C’est un travail rigoureux et acharné qui part toujours du dessin automatique ; de cette même recherche donc de libération de l’inconscient jadis poursuivie par les surréalistes, puis par l’expressionisme abstrait.

Chez Ricardo cet inconscient charrie des formes organiques, entremêlées de vestiges amérindiens, ou objets syncrétistes.

De ces toiles très chargées l’artiste prélève quelques extraits, les Topographies du-dedans vu du-dehors, série plus clairement cartographique, assumant parfois un faux air de planche de Haeckel, avec des minuscules êtres imaginaires, ni végétaux, ni animaux. Ou encore des Zigidaws, des personnages constitués de formes articulées, à taille humaine ou supra-humaine, qui s’imposent comme des figures totémiques, tout cela dans un noir et blanc très dramatique ponctué par un petit point rouge.

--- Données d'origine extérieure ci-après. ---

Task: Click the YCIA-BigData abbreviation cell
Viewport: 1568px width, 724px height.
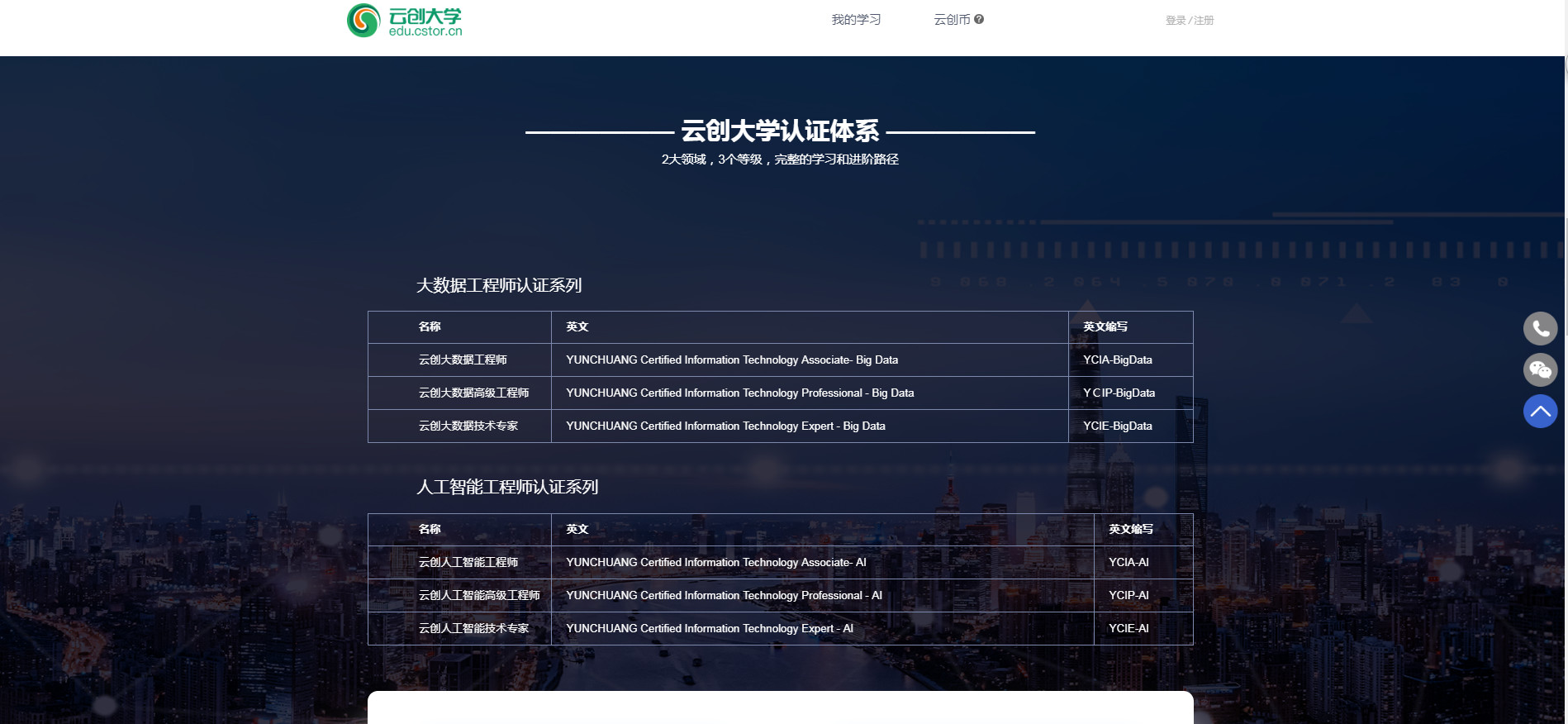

Cette cartographie onirique, fait penser au Rêve aborigène. Dans leurs géographies mythiques, des réseaux intensément imbriqués, incluant tout ce qu’un certain espace porte , y compris les humains et leurs relations interpersonnelles constitue une mémoire sacrée portée par l’artiste, qui, en les dessinant ,les soigne en même temps. Le parallèle est intéressant. Ricardo Ozier-Lafontaine explorant l’en-dedans dans sa pratique artistique, rejoint sa pratique sociale : une recherche de guérison ou réparation des individus, mais aussi du corps collectif.